Os preços máximos ao consumidor, considerando as diferentes alíquotas de impostos estaduais praticadas no Brasil, já foram definidos pela Cmed e publicados em seu site, porém possivelmente não serão os preços encontrados pelos pacientes nos pontos de vendas quando os medicamentos chegarem ao mercado. Nota da Novo Nordisk, fabricante do Wegovy
O que explica a demora entre a aprovação pela Anvisa e a chegada ao consumidor é o excesso de demanda mundial. O medicamento não é fabricado no Brasil, ele é importado da Dinamarca. Trata-se de um remédio tarja vermelha, mas que não fica com a receita retida na farmácia. Ou seja, na teoria, qualquer um pode comprá-lo, no entanto, o uso indiscriminado e sem orientação médica não é recomendado.
A demanda foi além do que a gente esperava. E a obesidade é uma doença que não tem muitas opções terapêuticas disponíveis. Os EUA são um país muito populoso, e foi o primeiro país onde o Wegvoy foi lançado. Então esse aumento de demanda acabou impactando toda a produção. Aí não faz sentido você disponibilizar um medicamento e depois ele entrar em falta. Isso interrompe o tratamento. Priscila Mattar, diretora médica da Novo Nordisk Brasil
Wegovy e Ozempic têm o mesmo princípio ativo: a semaglutida. O Ozempic é um remédio para pessoas com diabetes e tem dosagem máxima de 1 mg. A perda de peso foi uma consequência natural do tratamento e por isso ele passou a ser prescrito para pessoas com obesidade de forma off label (não consta na bula para esse fim). Já o Wegovy tem uma dosagem máxima de 2,4 mg, e os estudos clínicos foram feitos especificamente para checar a sua eficácia e segurança no tratamento da obesidade. Nesse caso, é uma prescrição on label.

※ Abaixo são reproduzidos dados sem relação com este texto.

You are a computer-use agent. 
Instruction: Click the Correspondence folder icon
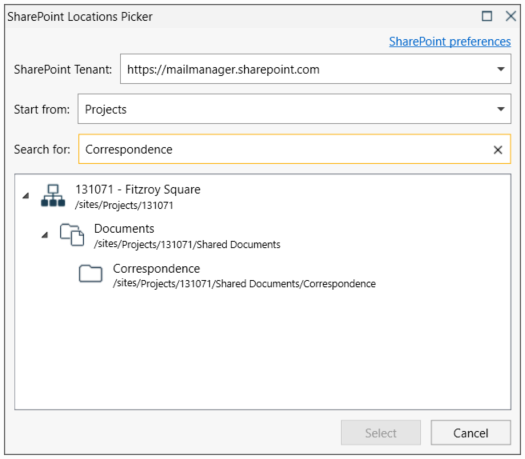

Trata-se de uma "injeção" em formato de caneta, disponível em cinco dosagens: 0,25 mg, 0,50 mg, 1 mg, 1,7 mg e 2,4 mg. O uso é semanal, com indicação de escalonar a dose até atingir a máxima.
É recomendado para o tratamento de adultos e crianças com 12 anos ou mais com obesidade, ou seja, IMC maior que 30, ou entre 27 e 30 e com a presença de pelo menos uma comorbidade relacionada ao peso (pré-diabetes, diabetes tipo 2, hipertensão, colesterol alto, apneia obstrutiva do sono ou doença cardiovascular).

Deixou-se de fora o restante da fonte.